Last year, same thing, even though our garden was new, we were bombarded with hornworms, again!
I knew we needed to get rid of the green nasties and the chickens weren’t going to cut it, so what’s a girl to do?
Picking them off one by one was less than desirable and it didn’t seem to keep them from coming back.
I had definitely had enough. While I think the sphinx moth is absolutely stunning, I don’t need it eating up my tomatoes, peppers, or any other nightshade variety that these caterpillars seem to have an appetite for. It was time to find a way to keep them under control, quickly, and naturally.
Natural Hornworm Control
Till Up The Garden – After harvest and first thing in the spring, bring out the tiller and till that garden up. It will effectively kill up to 90% of the pupae hiding in the upper layers of the soil.
However, it will not kill the hornworms at the larvae stage. For those, you’ll need another line of defense. But, 90% of the pupae that are overwintering before they become troublesome in your garden? Pretty good odds.

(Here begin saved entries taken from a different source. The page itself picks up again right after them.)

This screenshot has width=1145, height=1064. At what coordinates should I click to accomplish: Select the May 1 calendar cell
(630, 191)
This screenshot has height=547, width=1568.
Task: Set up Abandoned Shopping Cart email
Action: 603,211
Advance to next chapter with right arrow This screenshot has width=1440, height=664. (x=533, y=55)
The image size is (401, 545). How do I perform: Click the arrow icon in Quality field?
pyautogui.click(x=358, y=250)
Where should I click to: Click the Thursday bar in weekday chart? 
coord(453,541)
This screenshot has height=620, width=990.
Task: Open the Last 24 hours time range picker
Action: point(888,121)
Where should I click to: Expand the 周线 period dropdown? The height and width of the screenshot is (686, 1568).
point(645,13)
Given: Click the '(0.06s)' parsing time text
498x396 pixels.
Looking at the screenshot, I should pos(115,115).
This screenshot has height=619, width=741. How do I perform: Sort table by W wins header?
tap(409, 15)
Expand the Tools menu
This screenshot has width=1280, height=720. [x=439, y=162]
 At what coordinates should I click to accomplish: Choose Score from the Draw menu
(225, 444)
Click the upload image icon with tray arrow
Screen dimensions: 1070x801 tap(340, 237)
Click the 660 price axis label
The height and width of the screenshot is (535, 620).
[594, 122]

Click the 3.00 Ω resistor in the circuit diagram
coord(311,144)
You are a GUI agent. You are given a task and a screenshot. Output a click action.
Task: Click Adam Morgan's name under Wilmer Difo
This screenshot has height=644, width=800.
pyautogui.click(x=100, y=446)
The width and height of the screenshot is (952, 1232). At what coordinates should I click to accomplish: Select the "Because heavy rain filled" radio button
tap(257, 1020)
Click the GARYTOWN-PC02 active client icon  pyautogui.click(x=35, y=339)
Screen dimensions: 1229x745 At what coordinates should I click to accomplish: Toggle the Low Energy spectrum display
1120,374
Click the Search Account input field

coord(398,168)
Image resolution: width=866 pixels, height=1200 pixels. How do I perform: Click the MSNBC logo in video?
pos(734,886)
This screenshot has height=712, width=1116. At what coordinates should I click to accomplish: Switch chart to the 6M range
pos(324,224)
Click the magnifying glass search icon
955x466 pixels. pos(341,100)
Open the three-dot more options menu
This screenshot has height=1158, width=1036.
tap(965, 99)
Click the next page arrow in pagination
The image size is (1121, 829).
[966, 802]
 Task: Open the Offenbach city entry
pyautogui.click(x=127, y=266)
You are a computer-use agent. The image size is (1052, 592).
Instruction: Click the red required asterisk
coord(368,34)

Hand Pick – Tomato hornworms are fairly large, but kind of hard to see because their color helps them blend into the plants they’re feeding off of. However, picking them off by hand is a sure-fire way to keep them under control.
If you have a lot of them, handpicking can be tiresome, but well worth it. It’s best to try to find them near dusk when they’re likely to be out and on the prowl. You can drown them in soapy water, or feed them to your chickens. Yes, chickens can eat them, just don’t give them the leaves they’re munching on.
Release the Ducks – Ducks, guineas, or even chickens will eat your tomato hornworms, assuming they can reach them. Ducks are generally the least destructive to your garden and will generally leave your fruits alone. Chickens are a little more destructive and will eat things you don’t care for them to.
This is one of the reasons we have ducks on our homestead. While they can be quite messy, they’re incredibly entertaining and they’re great at taking care of garden pests.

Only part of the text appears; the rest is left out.